Loose vs. Tight (the never ending saga)
So I started this 30"x40" painting on a birch panel with a 1-5/8 cradle, a while ago.  It was based on a photograph of the intersection at Sloat and 45th Avenue.  I drove around taking pictures from out of my windshield as the sun set.  I was looking for interesting shadows and things that break up the sky.  San Francisco is a beautiful place, but the things I am looking for are kind of mundane and everyday, and could be found in any city.  I like power lines, traffic lights, and odd silhouettes. I am looking for abstract views of the city. My thinking is I don't want to end up with a landscape painting (but of course that is exactly what I will end up with), however, that is not what draws my eye.  Like most painters, I am thinking about light, composition and space.  These are my favorite elements.
Also, as some people know, I have recently been toying with the idea of going looser and more abstract with my work.  Ha!  It is easier said than done for a compulsive person like me.

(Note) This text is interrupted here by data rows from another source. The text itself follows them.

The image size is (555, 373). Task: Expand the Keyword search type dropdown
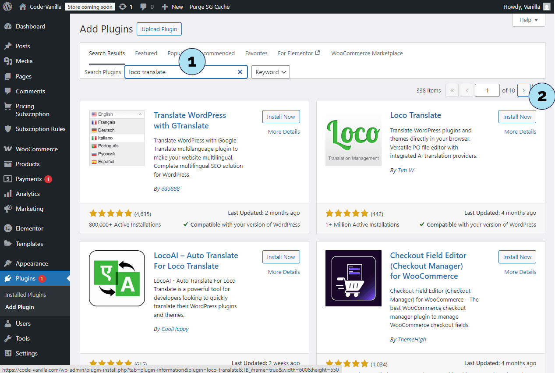click(270, 72)
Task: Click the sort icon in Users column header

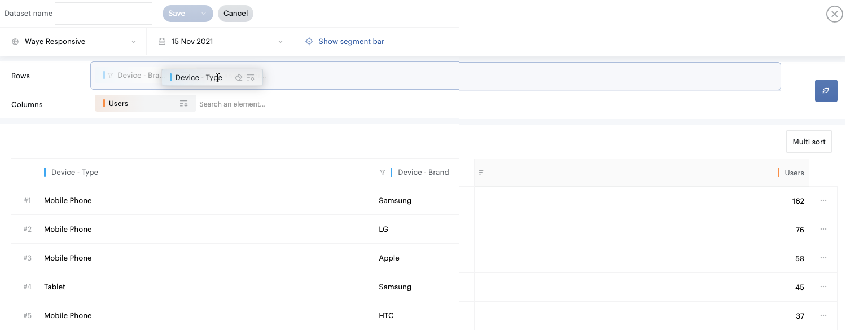Action: 481,173
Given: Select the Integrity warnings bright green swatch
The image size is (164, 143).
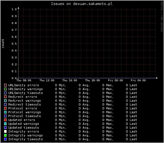Looking at the screenshot, I should [5, 135].
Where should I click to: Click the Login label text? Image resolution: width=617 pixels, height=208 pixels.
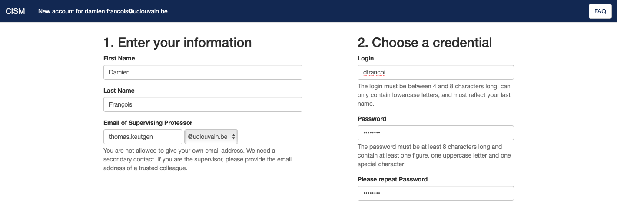click(365, 58)
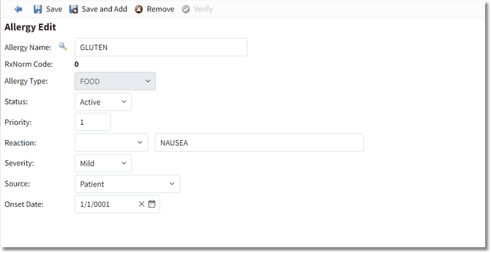Open the empty Reaction dropdown
491x253 pixels.
[x=111, y=143]
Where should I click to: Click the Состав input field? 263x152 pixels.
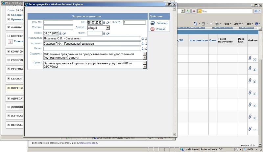click(x=58, y=28)
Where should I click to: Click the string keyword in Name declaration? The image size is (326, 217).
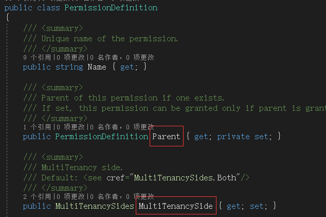[69, 67]
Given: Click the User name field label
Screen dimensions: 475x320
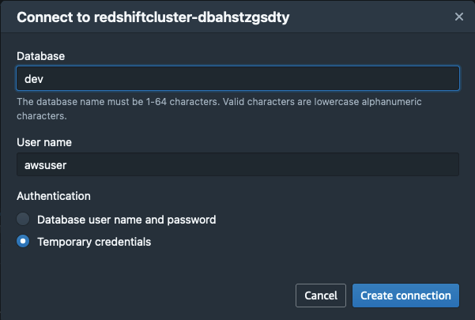Looking at the screenshot, I should coord(44,142).

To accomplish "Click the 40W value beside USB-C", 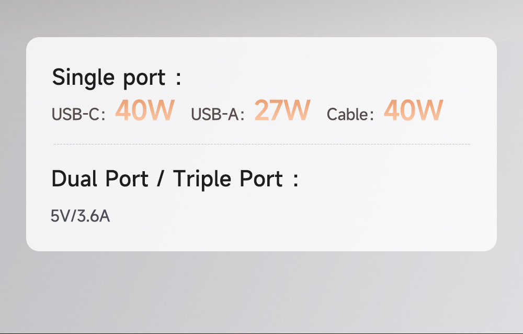I will click(x=144, y=110).
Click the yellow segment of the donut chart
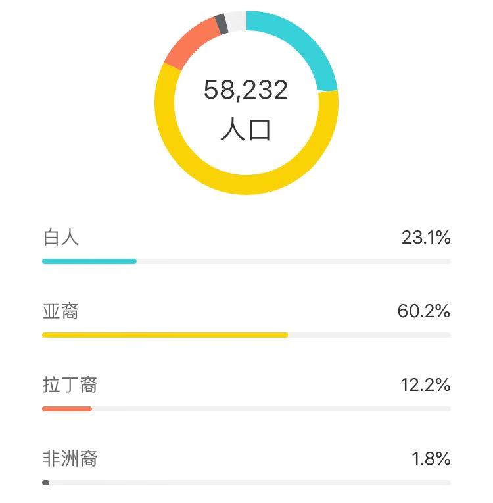This screenshot has width=493, height=503. pos(246,184)
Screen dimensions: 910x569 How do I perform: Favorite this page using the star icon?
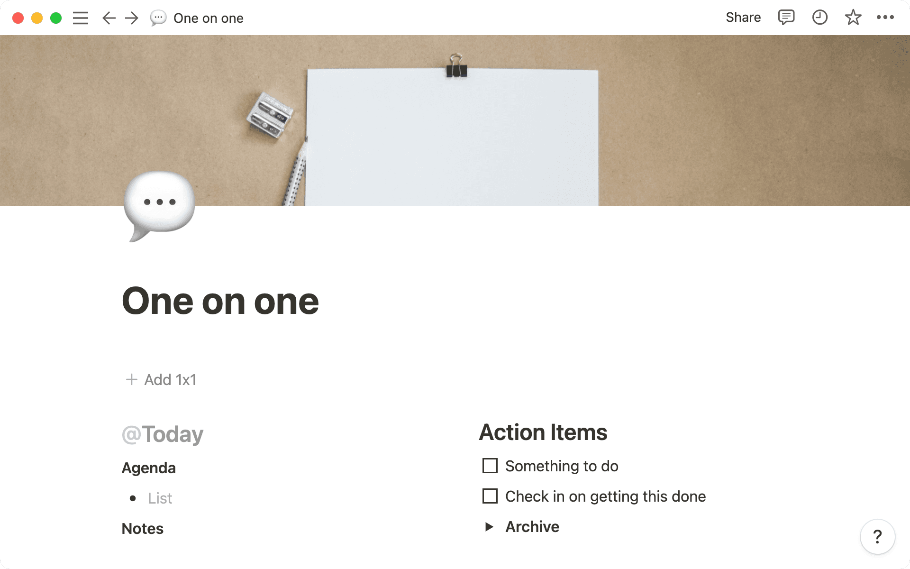853,18
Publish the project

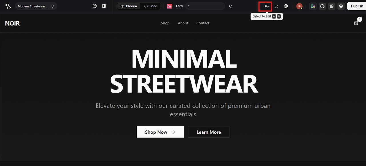click(x=357, y=6)
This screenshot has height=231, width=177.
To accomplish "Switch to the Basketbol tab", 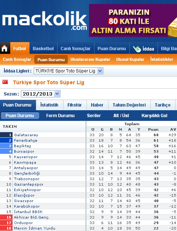I will [43, 48].
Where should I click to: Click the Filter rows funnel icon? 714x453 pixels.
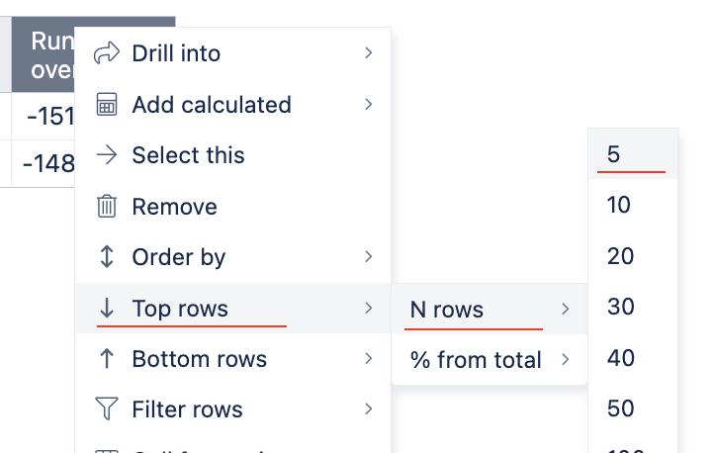[x=107, y=408]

I don’t even know what questions to ask, except for “when is it finished?”  I figure a painting like that could go on forever.  It would be fun, but really exhausting.  In any case, here I am showing my first efforts. 

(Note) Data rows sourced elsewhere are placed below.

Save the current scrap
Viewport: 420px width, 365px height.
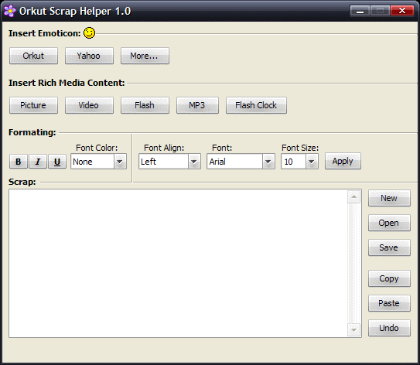point(389,247)
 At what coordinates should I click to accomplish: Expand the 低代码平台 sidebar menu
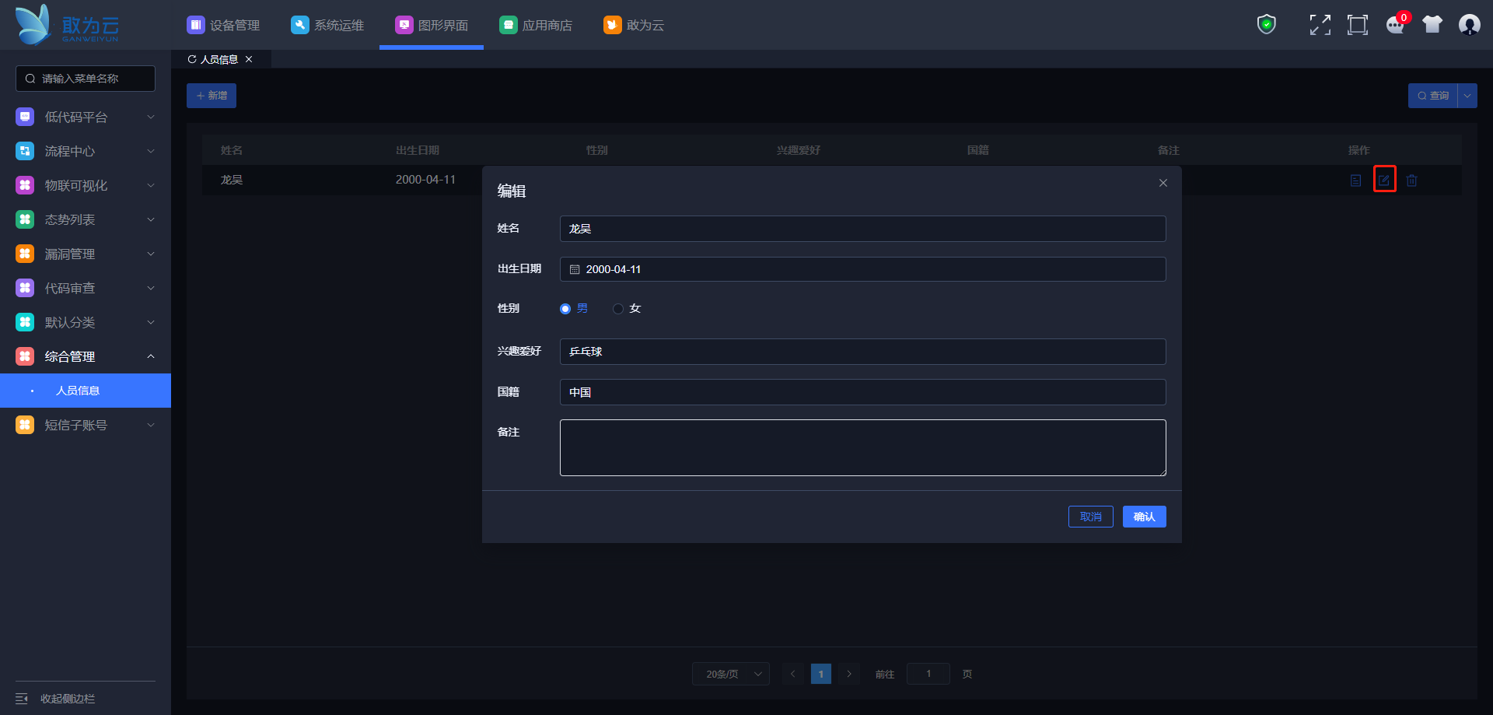pyautogui.click(x=86, y=117)
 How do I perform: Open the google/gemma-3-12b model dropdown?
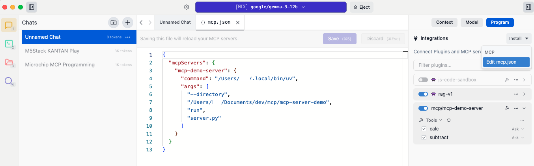pos(271,7)
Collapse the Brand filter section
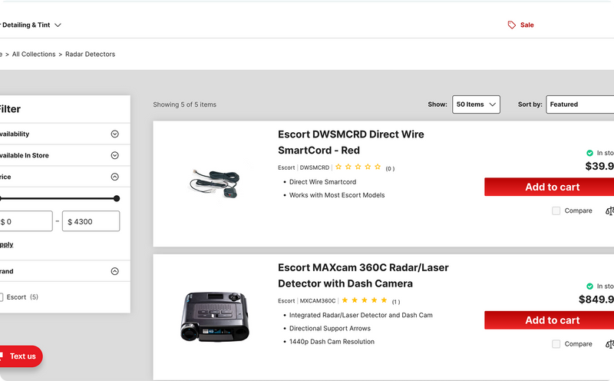 pos(114,271)
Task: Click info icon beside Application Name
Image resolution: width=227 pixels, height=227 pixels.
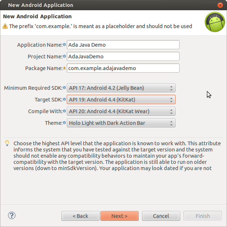Action: point(65,45)
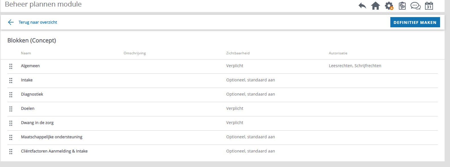Click the back arrow next to Terug naar overzicht
This screenshot has height=167, width=450.
11,22
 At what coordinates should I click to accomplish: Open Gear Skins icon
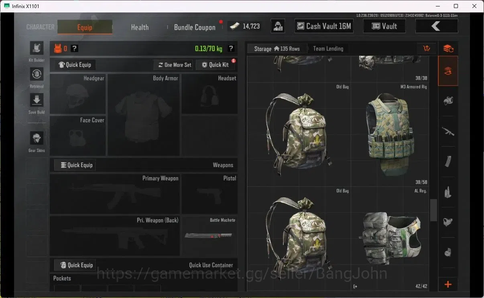pos(37,139)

The first day was a refinement of a sketch that was full of earth tones and very drippy.  I painted the sky my usual mixture of Naples yellow, flake white, raw umber, a little cerulean blue, dammar, linseed oil and safflower oil.  (The safflower oil was intended to slow the drying time, and was volunteered by my studio mate and paint mixologist Scott Inguito, www.scottinguito.com.  He is an expert in old master techniques and arcane solvents.  Want to know how Rembrandt did it?  Ask Scott.  He also does wonderful paintings of El Caminos with and without burnouts.)  I planned to hit the yellow the next day with a mixture of cerulean blue, flake white, and black, lightly applied with a long bristled, bristle brush.  The plan was that the firmed up yellow would show through the alternating grooves with the blue and create this iridescent shimmering sky.  The lamp posts and such needed to be wet so that their edges were not sharp against the sky, the two hues of paint lying on top of each other, but rather possessing a furred quality, as if the lamp posts were embedded in the sky.
Day two.  This is usually my favorite part of the painting, but I was a little short on time and the painting could not go another day.  It would be too dry.  I re-oiled the lamp posts and signal lights.  I mixed up the cerulean in a bit of a rush and when I put it over the yellow it came out too…blue.  The Naples yellow was drier than I wanted it to be, so maybe it wasn’t coming through the blue enough.  Maybe it was too much cerulean.  In any case I wanted a steelier, lighter feel and it was.. just… blue!  Crap!  I took a big soft nylon brush and blurred and smoothed out the entire surface.  I did not want any unrelated brush strokes left on the painting and I knew I was not going to get to it again when it was wet.  My window was gone.  I have to say it looked interesting, but too bad it was too early in the painting process and not what I was going for.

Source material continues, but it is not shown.